■ WHAT IS NEEDED
Copy every line of the listing below without changing anything.

■ SUPPLIED RECORDS
# # # # #
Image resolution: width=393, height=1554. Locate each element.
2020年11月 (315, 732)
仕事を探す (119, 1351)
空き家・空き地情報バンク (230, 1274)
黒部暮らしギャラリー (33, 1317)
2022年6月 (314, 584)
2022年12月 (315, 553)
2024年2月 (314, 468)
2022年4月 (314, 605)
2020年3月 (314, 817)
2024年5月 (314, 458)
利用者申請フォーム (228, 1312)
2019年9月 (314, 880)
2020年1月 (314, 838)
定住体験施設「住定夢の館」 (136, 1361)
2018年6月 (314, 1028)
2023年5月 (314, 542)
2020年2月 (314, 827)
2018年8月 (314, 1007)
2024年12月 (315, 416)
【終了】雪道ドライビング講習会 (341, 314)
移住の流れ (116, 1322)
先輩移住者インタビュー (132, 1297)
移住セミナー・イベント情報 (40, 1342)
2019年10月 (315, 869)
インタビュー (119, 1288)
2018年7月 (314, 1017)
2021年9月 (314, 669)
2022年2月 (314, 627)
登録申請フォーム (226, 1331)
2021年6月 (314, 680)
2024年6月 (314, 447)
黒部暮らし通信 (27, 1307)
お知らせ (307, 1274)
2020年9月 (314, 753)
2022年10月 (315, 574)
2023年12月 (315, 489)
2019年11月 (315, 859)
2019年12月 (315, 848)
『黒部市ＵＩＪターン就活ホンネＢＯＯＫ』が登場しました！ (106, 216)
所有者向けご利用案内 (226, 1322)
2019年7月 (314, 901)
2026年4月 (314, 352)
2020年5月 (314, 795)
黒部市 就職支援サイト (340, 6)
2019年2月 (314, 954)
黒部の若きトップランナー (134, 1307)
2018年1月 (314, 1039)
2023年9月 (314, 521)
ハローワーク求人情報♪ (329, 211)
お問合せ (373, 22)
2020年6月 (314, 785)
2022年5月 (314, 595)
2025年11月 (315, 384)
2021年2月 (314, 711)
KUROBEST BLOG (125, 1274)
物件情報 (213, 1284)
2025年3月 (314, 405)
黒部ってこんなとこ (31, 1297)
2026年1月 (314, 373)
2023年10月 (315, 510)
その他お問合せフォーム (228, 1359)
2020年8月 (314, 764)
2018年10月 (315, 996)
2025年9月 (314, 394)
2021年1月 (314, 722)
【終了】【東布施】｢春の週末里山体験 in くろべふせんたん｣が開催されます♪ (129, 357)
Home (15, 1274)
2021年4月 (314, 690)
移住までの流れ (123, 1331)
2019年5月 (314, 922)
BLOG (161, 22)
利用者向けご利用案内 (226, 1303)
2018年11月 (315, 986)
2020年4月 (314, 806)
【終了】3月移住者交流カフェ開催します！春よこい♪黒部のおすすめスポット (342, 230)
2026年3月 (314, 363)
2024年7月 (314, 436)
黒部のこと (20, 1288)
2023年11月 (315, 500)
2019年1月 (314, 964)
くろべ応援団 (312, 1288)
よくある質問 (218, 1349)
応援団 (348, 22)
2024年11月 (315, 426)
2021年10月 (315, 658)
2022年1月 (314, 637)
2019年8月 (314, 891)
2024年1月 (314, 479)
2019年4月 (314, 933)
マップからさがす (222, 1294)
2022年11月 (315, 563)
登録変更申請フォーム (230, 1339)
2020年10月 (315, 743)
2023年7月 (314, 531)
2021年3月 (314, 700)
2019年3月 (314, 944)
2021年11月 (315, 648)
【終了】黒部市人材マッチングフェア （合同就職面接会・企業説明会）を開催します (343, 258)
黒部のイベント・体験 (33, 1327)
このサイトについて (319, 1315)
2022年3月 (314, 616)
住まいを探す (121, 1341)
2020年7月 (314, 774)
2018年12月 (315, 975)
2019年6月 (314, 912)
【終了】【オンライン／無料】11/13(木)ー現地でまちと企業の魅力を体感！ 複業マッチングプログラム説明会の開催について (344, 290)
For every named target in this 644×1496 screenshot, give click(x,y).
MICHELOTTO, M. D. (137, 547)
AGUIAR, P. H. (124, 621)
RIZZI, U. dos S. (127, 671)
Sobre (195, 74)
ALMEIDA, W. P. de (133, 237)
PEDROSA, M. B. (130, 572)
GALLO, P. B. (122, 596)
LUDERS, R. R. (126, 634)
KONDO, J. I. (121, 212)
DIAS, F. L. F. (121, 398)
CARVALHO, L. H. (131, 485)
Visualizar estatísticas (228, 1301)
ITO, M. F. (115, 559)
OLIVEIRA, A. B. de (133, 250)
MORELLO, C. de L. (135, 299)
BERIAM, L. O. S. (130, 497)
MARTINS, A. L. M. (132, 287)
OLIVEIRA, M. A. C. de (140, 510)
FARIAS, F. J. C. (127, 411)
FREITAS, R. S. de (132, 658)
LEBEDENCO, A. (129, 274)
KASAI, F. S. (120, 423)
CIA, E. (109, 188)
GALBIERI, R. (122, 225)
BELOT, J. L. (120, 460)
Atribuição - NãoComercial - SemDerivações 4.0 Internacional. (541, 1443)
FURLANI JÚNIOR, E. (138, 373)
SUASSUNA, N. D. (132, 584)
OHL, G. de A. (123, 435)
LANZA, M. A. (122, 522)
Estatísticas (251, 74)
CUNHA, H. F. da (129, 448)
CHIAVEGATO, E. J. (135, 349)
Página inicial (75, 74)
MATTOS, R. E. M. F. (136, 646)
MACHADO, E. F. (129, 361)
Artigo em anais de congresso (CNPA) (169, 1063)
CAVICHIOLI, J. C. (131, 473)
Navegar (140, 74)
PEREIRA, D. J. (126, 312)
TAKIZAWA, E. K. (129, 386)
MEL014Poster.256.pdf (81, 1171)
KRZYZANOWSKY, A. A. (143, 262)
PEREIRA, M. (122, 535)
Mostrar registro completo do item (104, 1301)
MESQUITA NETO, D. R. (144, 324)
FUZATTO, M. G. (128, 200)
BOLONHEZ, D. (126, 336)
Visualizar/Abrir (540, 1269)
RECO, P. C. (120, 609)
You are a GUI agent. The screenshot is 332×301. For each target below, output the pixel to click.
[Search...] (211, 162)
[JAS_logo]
# # # # #
■ RIGHT ANSWER
Image resolution: width=393, height=1554. Locate each element.
2020年11月 (315, 732)
仕事を探す (119, 1351)
空き家・空き地情報バンク (230, 1274)
黒部暮らしギャラリー (33, 1317)
2022年6月 (314, 584)
2022年12月 (315, 553)
2024年2月 (314, 468)
2022年4月 (314, 605)
2020年3月 (314, 817)
2024年5月 (314, 458)
利用者申請フォーム (228, 1312)
2019年9月 (314, 880)
2020年1月 (314, 838)
定住体験施設「住定夢の館」 (136, 1361)
2018年6月 (314, 1028)
2023年5月 (314, 542)
2020年2月 (314, 827)
2018年8月 (314, 1007)
2024年12月 (315, 416)
【終了】雪道ドライビング講習会 (341, 314)
移住の流れ (116, 1322)
先輩移住者インタビュー (132, 1297)
移住セミナー・イベント情報 (40, 1342)
2019年10月 (315, 869)
インタビュー (119, 1288)
2018年7月 (314, 1017)
2021年9月 (314, 669)
2022年2月 (314, 627)
登録申請フォーム (226, 1331)
2021年6月 (314, 680)
2024年6月 (314, 447)
黒部暮らし通信 (27, 1307)
お知らせ (307, 1274)
2020年9月 (314, 753)
2022年10月 (315, 574)
2023年12月 (315, 489)
2019年11月 (315, 859)
2019年12月 (315, 848)
『黒部市ＵＩＪターン就活ホンネＢＯＯＫ』が登場しました！ (106, 216)
所有者向けご利用案内 (226, 1322)
2019年7月 (314, 901)
2026年4月 (314, 352)
2020年5月 (314, 795)
黒部市 就職支援サイト (340, 6)
2019年2月 (314, 954)
黒部の若きトップランナー (134, 1307)
2018年1月 (314, 1039)
2023年9月 (314, 521)
ハローワーク求人情報♪ (329, 211)
お問合せ (373, 22)
2020年6月 (314, 785)
2022年5月 (314, 595)
2025年11月 (315, 384)
2021年2月 (314, 711)
KUROBEST BLOG (125, 1274)
物件情報 (213, 1284)
2025年3月 (314, 405)
黒部ってこんなとこ (31, 1297)
2026年1月 (314, 373)
2023年10月 (315, 510)
その他お問合せフォーム (228, 1359)
2020年8月 (314, 764)
2018年10月 (315, 996)
2025年9月 (314, 394)
2021年1月 (314, 722)
【終了】【東布施】｢春の週末里山体験 in くろべふせんたん｣が開催されます♪ (129, 357)
Home (15, 1274)
2021年4月 (314, 690)
移住までの流れ (123, 1331)
2019年5月 (314, 922)
BLOG (161, 22)
利用者向けご利用案内 (226, 1303)
2018年11月 (315, 986)
2020年4月 (314, 806)
【終了】3月移住者交流カフェ開催します！春よこい♪黒部のおすすめスポット (342, 230)
2026年3月 (314, 363)
2024年7月 (314, 436)
黒部のこと (20, 1288)
2023年11月 (315, 500)
2019年1月 (314, 964)
くろべ応援団 (312, 1288)
よくある質問 (218, 1349)
応援団 (348, 22)
2024年11月 (315, 426)
2021年10月 (315, 658)
2022年1月 (314, 637)
2019年8月 (314, 891)
2024年1月 (314, 479)
2019年4月 (314, 933)
マップからさがす (222, 1294)
2022年11月 (315, 563)
登録変更申請フォーム (230, 1339)
2020年10月 (315, 743)
2023年7月 (314, 531)
2021年3月 (314, 700)
2019年3月 (314, 944)
2021年11月 (315, 648)
【終了】黒部市人材マッチングフェア （合同就職面接会・企業説明会）を開催します (343, 258)
黒部のイベント・体験 (33, 1327)
このサイトについて (319, 1315)
2022年3月 (314, 616)
住まいを探す (121, 1341)
2020年7月 (314, 774)
2018年12月 (315, 975)
2019年6月 (314, 912)
【終了】【オンライン／無料】11/13(木)ー現地でまちと企業の魅力を体感！ 複業マッチングプログラム説明会の開催について (344, 290)
For every named target in this 644×1496 screenshot, give click(x,y).
MICHELOTTO, M. D. (137, 547)
AGUIAR, P. H. (124, 621)
RIZZI, U. dos S. (127, 671)
Sobre (195, 74)
ALMEIDA, W. P. de (133, 237)
PEDROSA, M. B. (130, 572)
GALLO, P. B. (122, 596)
LUDERS, R. R. (126, 634)
KONDO, J. I. (121, 212)
DIAS, F. L. F. (121, 398)
CARVALHO, L. H. (131, 485)
Visualizar estatísticas (228, 1301)
ITO, M. F. (115, 559)
OLIVEIRA, A. B. de (133, 250)
MORELLO, C. de L. (135, 299)
BERIAM, L. O. S. (130, 497)
MARTINS, A. L. M. (132, 287)
OLIVEIRA, M. A. C. de (140, 510)
FARIAS, F. J. C. (127, 411)
FREITAS, R. S. de (132, 658)
LEBEDENCO, A. (129, 274)
KASAI, F. S. (120, 423)
CIA, E. (109, 188)
GALBIERI, R. (122, 225)
BELOT, J. L. (120, 460)
Atribuição - NãoComercial - SemDerivações 4.0 Internacional. (541, 1443)
FURLANI JÚNIOR, E. (138, 373)
SUASSUNA, N. D. (132, 584)
OHL, G. de A. (123, 435)
LANZA, M. A. (122, 522)
Estatísticas (251, 74)
CUNHA, H. F. da (129, 448)
CHIAVEGATO, E. J. (135, 349)
Página inicial (75, 74)
MATTOS, R. E. M. F. (136, 646)
MACHADO, E. F. (129, 361)
Artigo em anais de congresso (CNPA) (169, 1063)
CAVICHIOLI, J. C. (131, 473)
Navegar (140, 74)
PEREIRA, D. J. (126, 312)
TAKIZAWA, E. K. (129, 386)
MEL014Poster.256.pdf (81, 1171)
KRZYZANOWSKY, A. A. (143, 262)
PEREIRA, M. (122, 535)
Mostrar registro completo do item (104, 1301)
MESQUITA NETO, D. R. (144, 324)
FUZATTO, M. G. (128, 200)
BOLONHEZ, D. (126, 336)
Visualizar/Abrir (540, 1269)
RECO, P. C. (120, 609)
You are a GUI agent. The screenshot is 332×301. For each target below, output the pixel to click.
[Search...] (211, 162)
[JAS_logo]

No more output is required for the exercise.